Hypothesis
Gene expression changes occur in conjunction with hearing threshold changes after cochlear implantation.
Background
Between 30–50% of individuals who receive electro-acoustic stimulation (EAS) cochlear implants lose residual hearing after cochlear implantation, reducing the benefits of EAS. The mechanism underlying this hearing loss is unknown; potential pathways include mechanical damage, inflammation, or tissue remodeling changes.
Methods
Guinea pigs were implanted in one ear with cochlear implant electrode arrays, with non-implanted ears serving as controls, and allowed to recover for 1, 3, 7, or 14 days. Hearing threshold changes were measured over time.
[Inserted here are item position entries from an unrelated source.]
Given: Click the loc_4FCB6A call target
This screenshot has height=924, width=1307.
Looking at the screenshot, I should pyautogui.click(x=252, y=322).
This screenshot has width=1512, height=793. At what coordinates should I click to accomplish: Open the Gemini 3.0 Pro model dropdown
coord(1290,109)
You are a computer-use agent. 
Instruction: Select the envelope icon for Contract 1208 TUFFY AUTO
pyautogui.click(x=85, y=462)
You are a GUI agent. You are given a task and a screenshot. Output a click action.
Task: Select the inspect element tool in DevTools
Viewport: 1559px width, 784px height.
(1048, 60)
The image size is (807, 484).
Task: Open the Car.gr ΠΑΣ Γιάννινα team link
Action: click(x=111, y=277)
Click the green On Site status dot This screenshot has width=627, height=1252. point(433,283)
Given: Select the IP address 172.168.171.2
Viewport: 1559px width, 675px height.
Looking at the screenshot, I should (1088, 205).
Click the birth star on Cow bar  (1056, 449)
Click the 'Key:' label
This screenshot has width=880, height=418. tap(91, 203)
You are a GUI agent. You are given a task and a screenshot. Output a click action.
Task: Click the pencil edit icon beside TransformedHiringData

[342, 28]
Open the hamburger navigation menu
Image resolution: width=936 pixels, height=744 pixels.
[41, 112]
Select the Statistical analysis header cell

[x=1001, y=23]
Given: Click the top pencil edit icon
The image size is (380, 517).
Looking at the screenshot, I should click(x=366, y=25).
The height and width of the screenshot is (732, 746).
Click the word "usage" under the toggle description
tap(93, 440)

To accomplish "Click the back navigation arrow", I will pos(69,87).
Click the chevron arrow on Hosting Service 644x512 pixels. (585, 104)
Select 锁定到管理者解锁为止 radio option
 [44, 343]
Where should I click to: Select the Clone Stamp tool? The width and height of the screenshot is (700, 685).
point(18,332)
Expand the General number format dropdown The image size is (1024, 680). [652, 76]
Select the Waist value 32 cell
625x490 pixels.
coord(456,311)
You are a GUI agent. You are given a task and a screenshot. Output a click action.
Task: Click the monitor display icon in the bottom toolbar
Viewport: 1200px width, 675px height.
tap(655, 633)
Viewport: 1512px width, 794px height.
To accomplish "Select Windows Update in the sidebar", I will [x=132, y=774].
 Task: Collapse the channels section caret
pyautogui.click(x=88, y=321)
Cochlear ribonucleic acid was analyzed using real-time quantitative reverse transcription-polymerase chain reaction from the following gene families: cytokines, tight junction claudins, ion and water (aquaporin) transport channels, gap junction connexins, and tissue remodeling genes.
Results
Significant increases in expression were observed for cochlear inflammatory genes (Cxcl1, IL-1b, TNFα and Tnfrsf1a/b) and ion homeostasis genes (Scnn1γ, Aqp3 and Gjb3). Upregulation of tissue remodeling genes (TGF-β, MMP2, MMP9) as well as a paracrine gene (CTGF) was also observed. Hearing loss occurred rapidly, peaking at 3 days with some recovery at 7 and 14 days after implantation. MM9 exhibited extreme upregulation of expression and was qualitatively associated with changes in hearing thresholds.
Conclusion
Cochlear implantation induces similar changes as middle ear inflammation for genes involved in inflammation and ion and water transport function, whereas tissue remodeling changes differ markedly. The upregulation of MMP9 with hearing loss is consistent with previous findings linking stria vascularis vessel changes with cochlear implant-induced hearing loss.